▶ **EXERCISE BRIEF**
Reproduce the passage about the tracks on the Amazon beach, starting with "But there was" and going on through "drum. No way.", and change "skeptical" to "doubtful".

▶ **GIVEN TEXT**

◇ ◇ ◇ ◇ ◇

Near the water on the beach, black caiman tracks lay heavy on the beach, evidently the indication of a tremendous individual. In the last half century, black caiman, the largest predator in the Amazon, was hunted dangerously close to extinction for their highly prized leather. To acquire black caiman leather local hunters all over the basin spent decades in what became a wholesale slaughter of the species, the result being that today black caiman exist within just a fraction of their original range, most often inhabiting lakes and rivers far removed from human habitation. So as we observed the huge croc’s tracks, it was with a special appreciation and longing that we imagined what the giant must have looked like stalking over the beach. But the find that caused even greater anguish to our imagination was an S-shaped anaconda track almost twenty-four inches wide. Th
e large trunk was free of footprints or tail drag, the signature crocodilian indicators. In my mind, over and over were the words it can’t be.
But there was nothing it could be. I remained skeptical, hesitant to imagine a snake so large. I estimated that a snake with a twenty-inch stomach must have a total circumference of almost sixty inches, roughly the girth of an oil drum. No way.

◇ ◇ ◇ ◇ ◇

▶ **DATA LINES**
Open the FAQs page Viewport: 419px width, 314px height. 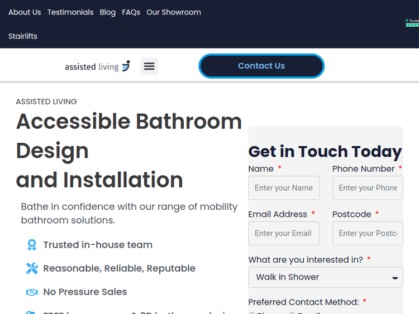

◇ ◇ ◇ ◇ ◇

▶ **THE COMPLETED TASK**
But there was nothing it could be. I remained doubtful, hesitant to imagine a snake so large. I estimated that a snake with a twenty-inch stomach must have a total circumference of almost sixty inches, roughly the girth of an oil drum. No way.